> Text excerpt
○ ○ ○ ○

The Influence of Internal Surface Treatments on Tensile Bond Strength for Two Ceramic Systems

The search for esthetic restorations has become a challenge, because patients have higher expectations from esthetic treatments.1–2 The introduction of the enamel etching technique, combined with effective adhesion to dentin, allowed resin composite to be use directly on the dental structure.3–4 However, since resin composites have mechanical limitations, ceramic systems that are more resistant to masticatory forces have been developed and have allowed all-ceramic restorations, without metal infrastructure, to be fabricated.5–6 These all-ceramic restorations have been indicated for inlays, onlays, crowns and fixed partial dentures.7 One of the technical modifications for improving ceramic strength has been to increase the amount of crystals in relation to the glass phase.5,8–9 

Many types of high strength ceramics that provide superior esthetic appearance have been developed since 1980, including In-Ceram Alumina (In-Ceram;Vita Zahnfabrik, Bad Säckingen, Germany) and IPS Empress 2 (Ivoclar/Vivadent, Schaan, Liechtenstein). The In-Ceram Alumina ceramic was developed in France by Mickäel Saudon and consisted of an alumina infrastructure fabricated by slip casting or by CAD/CAM. The alumina infrastructure was then infiltrated with glass. Over this infrastructure, a veneering feldspathic ceramic was applied to provide form, function and esthetics. The 0.5 to 3.5 μm size alumina particles were interspersed with lantanium and amino-silicate, with a low quantity of sodium and calcium in its glass phase. After glass infiltration in sinterized alumina, ceramic flexural strength was reported to be 236.15 Mpa.5,10 Due to its high strength, In-Ceram Alumina was suggested for posterior restorations and for three-unit fixed partial dentures.11–13 This development of reinforcing ceramics with alumina and quartz crystals enabled ceramics to be used as a metal-free infrastructure for crowns and fixed partial dentures because of their improved mechanical properties.14 

Another system is IPS Empress 2, a lithium dissilicate glass ceramic with a flexural strength of approximately 350 Mpa.15 According to the manufacturer, the IPS Empress 2 ceramic system is composed of 60% lithium dissilicate by volume, embedded in a glass matrix.

○ ○ ○ ○

> Available data
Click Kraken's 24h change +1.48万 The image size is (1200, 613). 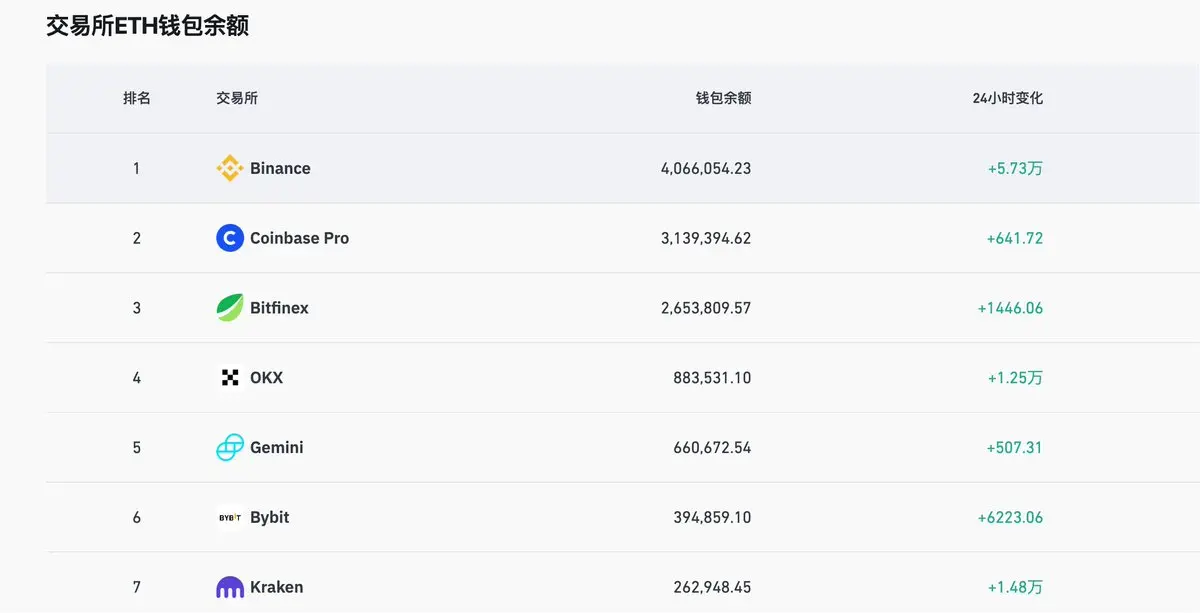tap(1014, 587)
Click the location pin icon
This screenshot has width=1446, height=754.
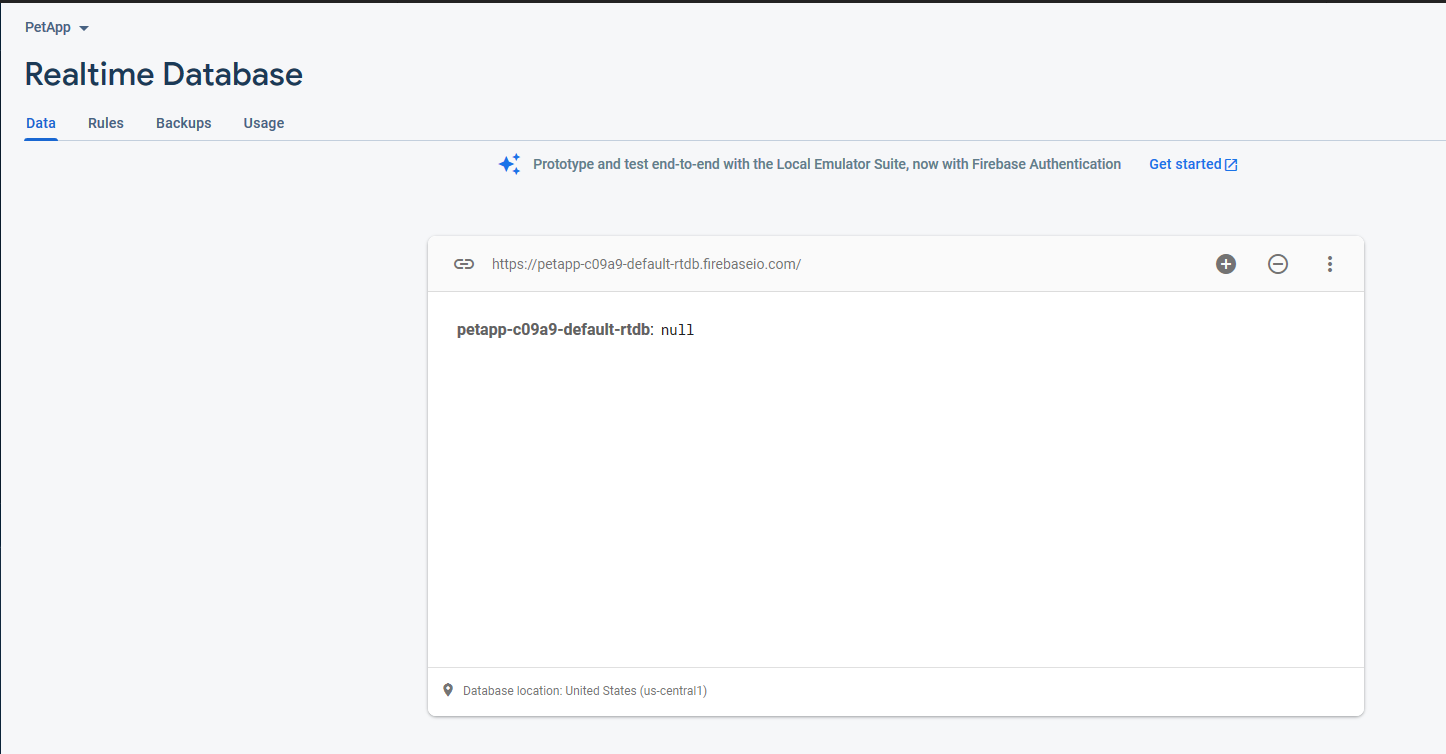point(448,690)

○ ○ ○ ○

> Your tasks
a - Based on the text about ceramic bond strength, state whether each statement agrees with it. Answer yes or no for each and quote the deciding words.
(i) The In-Ceram Alumina ceramic was developed in France.
(ii) IPS Empress 2 has a flexural strength of approximately 350 Mpa.
(iii) High strength ceramics with superior esthetic appearance were first developed after 2000.
b - Extend the text on ceramic bond strength, beginning directly after its final sentence.

> Answers to each task
a -
(i) Yes: "The In-Ceram Alumina ceramic was developed in France by Mickäel Saudon"
(ii) Yes: "a lithium dissilicate glass ceramic with a flexural strength of approximately 350 Mpa"
(iii) No: "Many types of high strength ceramics that provide superior esthetic appearance have been developed since 1980"

b -
The cementation process is vital for the clinical success of all-ceramic restorations. Ceramics reinforced with a high crystal content, such as In-Ceram Alumina, can be luted by conventional techniques using zinc phosphate or glass ionomer cements.2,16 When mechanical retention and stability of the dental preparation requires adhesive cementation with resin cements, the internal surface of the ceramic should be treated to provide mechanical retention.16 However, increasing the mechanical strength by increasing the crystalline content and decreasing the glass content results in an acid resistant ceramic in which any type of acid treatment produces insufficient surface changes for adequate bonding to resin.17 

For the In-Ceram system, aluminum oxide sandblasting has been suggested to promote surface changes;18–19 however, conventional surface treatments used for feldspathic ceramics, such as hydrofluoric acid etching and silane application, are considered to be not as effective due to the high alumina and minimal glass phase content within its composition. All-ceramic coping materials, such as alumina and zirconia ceramic, are not sufficiently roughened by airborne-particle abrasion or hydrofluoric acid etching and do not sufficiently react with a silane coupling agent due to their low silica content.6,8,20 Different surface treatments, such as the Rocatec system,8,11 Silicoater MD and PyrosilPen, seem to improve the bond strength between aluminous ceramic and resin cement. This silica coating process is based on similar adhesive principles and appears to be a promising method for treating high crystalline ceramics.

Other surface treatments have been suggested for In-Ceram Alumina ceramics, such as the application of a sintered refractive powder suspension on the ceramic surface,21 the Bateman Etch Retention System (BEARS) application18 and synthetic diamond particle sandblasting.22 These methods provide greater bond strength values and could, therefore, solve the In-Ceram Alumina surface treatment problem.8,11,20 

IPS Empress 2 has been shown to benefit from hydrofluoric acid treatment;23 however, little information has focused on the specific surface treatment for lithium-disilicate ceramics.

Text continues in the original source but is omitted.